Wednesday, January 24, 2007

Communities on the move

I gave a presentation about mobile communities at the end of 2005. That time mobility was the Next Big Thing (yes, still is in a way). It was challenging to mix these two ('virtual' community + mobility) together. From time to time I noticed that I was narrowing mobility just to current mobile phones and community just to doing-something-together. Where as I should have had a clear idea of the shape of things to come as well as more pragmatic and need oriented focus on mobile communities.

Definition: 'A network of interpersonal ties that provides sociability, support, information, a sense of belonging, social identity, and which always connects its members regardless of where they go. Location, time and resources are not necessary constraints on membership or participation in a mobile community. However, the community may choose to form based on intended restriction of those variables. The limitations are less due to restrictions of the physical world and more due to the desires of the members.' (Credits to Howard Rheingold, Jeff Axup and Barry Wellman.)
At the end of 2005 services such as Rabble, Joca, Photosharing, MoPilot, Flux, MogiMogi, MobileLeague etc. were hot and topical. But it was a fact that mobile phones were not there yet. The devices were just too complex, too tiny and unsuitable for similar community building people had experienced at the Internet. Now we have the next generation of mobile phones (3G) on hand and people are more willing to use web services via a mobile device (in Finland 25% of respondents to Mobile Media Tracking study (N=1500) are already using mobile Internet services). So... what type of mobile communities would be useful - interesting - needed?

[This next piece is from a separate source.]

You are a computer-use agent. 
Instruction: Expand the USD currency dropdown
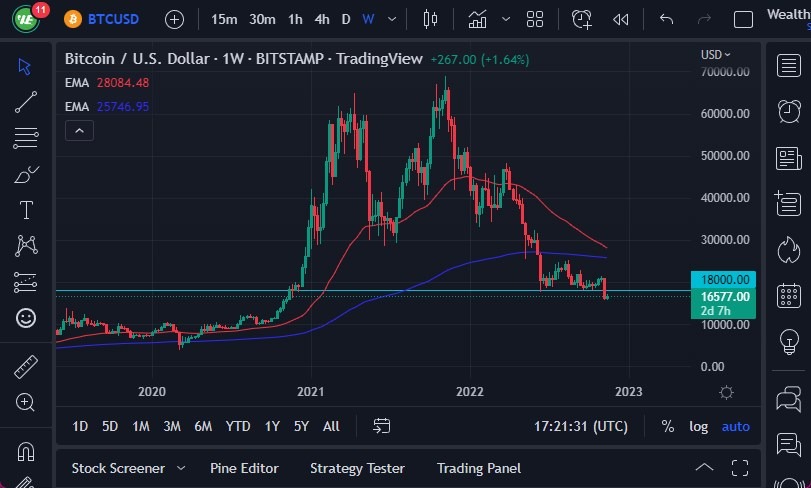coord(716,55)
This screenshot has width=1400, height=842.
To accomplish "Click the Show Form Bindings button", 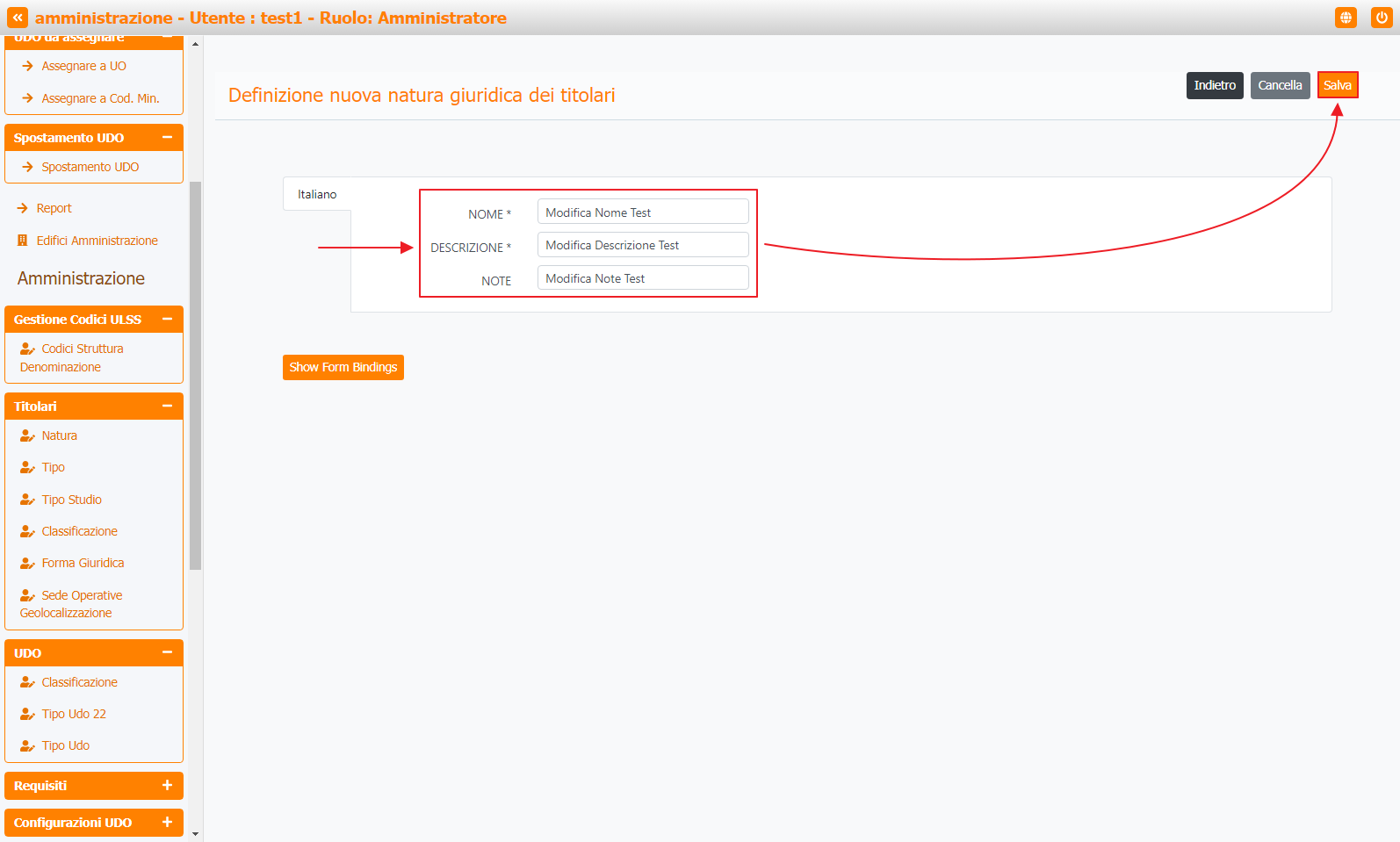I will (x=343, y=367).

Currently mobility is more considered from the cross/multiple media perspective where as mobile community is an extension of online communities, or it is a 'remote control' of web/tv-community. Large online communities such as MySpace and Facebook offer mobile extensions to the services. In general the focus seems to have turned from community to social networking. But still we are lacking of good examples. There are some game innovations (e.g. PocketPal, Rupture) but what we are lacking (in general) is the understanding of motivation factors, payment models and perhaps the ways to link mobility to certain locations, themes or activities. Mobile phones are not perfect devices for community activities or group discussions. It is way easier to chat at the Internet than tap the tiny keyboard. Maybe we should think of mobile communities disassociating from online worlds? Maybe mobile communities are not focused on text based communication but ways of leaving something to certain locations? Perhaps we could create stories, mini games, data/information and even services or advertisement campaigns by a PC/mobile device, carry them with on a mobile device and finally drop them somewhere.

Perhaps that wouldn't make a community as such but at least it might generate some virtual-social-location specific groups (like IRC channels, MySpace Communities...) which could all be visible at the Google Earth locator service? Still questions remain related to revenue and operating models, motivation factors... but my point was basically just to look for novel viewpoints to the topic. If nothing else, this is an interesting topic to study further.